Собравшись, все, конечно же, знали, зачем звал их отец, но он снова все повторил. Все знали также и ответ, что им передали их люди и что сами имели в сердцах, но нахмурились все и задумались, как если бы впервые новость ту услыхали. Я в нетерпении на людей смотрела. Не верила я, что умер совсем в них зов кочевой, что не тянет уйти по первому теплу в кочевье.
— Скажи, царь, — заговорил наконец Зонтала, — спрашивал ли сам ты у духов разрешения сняться? Или они тебе то подсказали? И направление кто подсказал? Всегда у духов Торзы наш люд испрашивал себе дорогу.
— Нет, — сказал отец. — Я спрашивал направление, но знака они мне не давали.
— Зачем же смущаешь ты люд? — тогда говорил Зонтала. — Раз не давали братья Торзы знака, они не хотят нашей дороги. Милы мы им на этой земле. Или страхом полно твое сердце? Или людей своих за пугливых овец ты считаешь? Давно ли люд Золотой реки бояться войны начал?

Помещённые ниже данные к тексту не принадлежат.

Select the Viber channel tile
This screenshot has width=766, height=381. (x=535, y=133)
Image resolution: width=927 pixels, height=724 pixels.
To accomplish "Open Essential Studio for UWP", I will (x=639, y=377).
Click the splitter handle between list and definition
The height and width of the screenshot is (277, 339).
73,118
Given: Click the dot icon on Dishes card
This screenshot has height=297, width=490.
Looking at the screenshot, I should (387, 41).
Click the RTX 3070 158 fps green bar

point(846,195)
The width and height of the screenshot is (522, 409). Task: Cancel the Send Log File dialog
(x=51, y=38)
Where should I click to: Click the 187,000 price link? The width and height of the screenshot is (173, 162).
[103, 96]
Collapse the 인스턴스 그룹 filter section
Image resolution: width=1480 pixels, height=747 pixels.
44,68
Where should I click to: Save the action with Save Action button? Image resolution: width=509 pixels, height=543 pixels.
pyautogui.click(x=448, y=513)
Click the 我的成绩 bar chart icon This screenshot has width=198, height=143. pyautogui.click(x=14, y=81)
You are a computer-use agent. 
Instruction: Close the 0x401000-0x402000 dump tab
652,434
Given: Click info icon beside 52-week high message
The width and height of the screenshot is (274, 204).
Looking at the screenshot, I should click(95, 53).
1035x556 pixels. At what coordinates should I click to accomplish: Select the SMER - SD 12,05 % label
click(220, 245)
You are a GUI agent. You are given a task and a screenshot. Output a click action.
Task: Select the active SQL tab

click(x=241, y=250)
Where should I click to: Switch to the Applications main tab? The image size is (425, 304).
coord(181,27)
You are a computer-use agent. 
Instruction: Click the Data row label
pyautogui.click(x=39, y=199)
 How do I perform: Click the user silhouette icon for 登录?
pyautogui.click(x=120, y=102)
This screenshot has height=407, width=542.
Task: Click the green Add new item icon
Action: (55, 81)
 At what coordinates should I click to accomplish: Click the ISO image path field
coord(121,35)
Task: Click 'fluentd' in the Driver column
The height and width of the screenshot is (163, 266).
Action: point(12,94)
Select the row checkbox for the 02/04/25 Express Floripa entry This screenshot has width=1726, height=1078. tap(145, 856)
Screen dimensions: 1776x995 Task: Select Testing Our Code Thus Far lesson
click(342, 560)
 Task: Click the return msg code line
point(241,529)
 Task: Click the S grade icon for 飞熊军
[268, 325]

Отец молча и тяжело глядел на Зонталу. Другие с опасением ждали, чем обернутся эти дерзкие слова. Но отец не отвечал, и тогда заговорил Аной:
— Царь, позволь и мне сказать свое слово. Все в нашем роду, кому духи молот или кирку дали, свою долю исполняют верно. Как упали однажды три предмета с вышней выси: острый клевец, изогнутый плуг и тяжелая наковальня, и как все это поделили наши люди по своей доле — явилась новая доля кузнеца и хлебопашца, а воины получили клевец, которого другие народы не знали. Я не сказитель, чтобы все это в собрании вам рассказывать, я лишь напомнить хочу, что никакие горы не были столь богаты на руды, как эти, и труд наш никогда еще не был столь весел, как здесь. И с этим оружием боятся нас не только местные люди, но и другие, за сотни дней пути, заговорили о нас. Нам ли покинуть эти богатые горы? Нам ли лишить себя богатства и защиты? Найдем ли достойную замену? Нет, царь, сердце мне говорит, что без тех волчьих зубов, что имеем сейчас, проиграем любую войну, с ними же и горы, их породившие, защищая стяжаем победу.